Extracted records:
_ _ _

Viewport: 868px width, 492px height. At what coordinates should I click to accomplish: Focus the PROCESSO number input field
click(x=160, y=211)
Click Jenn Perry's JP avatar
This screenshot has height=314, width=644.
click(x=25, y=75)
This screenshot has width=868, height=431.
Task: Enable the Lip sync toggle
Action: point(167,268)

_ _ _

Your answer should repeat every entry exactly.

Solution:
Viewport: 868px width, 492px height. At what coordinates should I click to accomplish: Focus the PROCESSO number input field
click(x=160, y=211)
Click Jenn Perry's JP avatar
This screenshot has height=314, width=644.
click(x=25, y=75)
This screenshot has width=868, height=431.
Task: Enable the Lip sync toggle
Action: point(167,268)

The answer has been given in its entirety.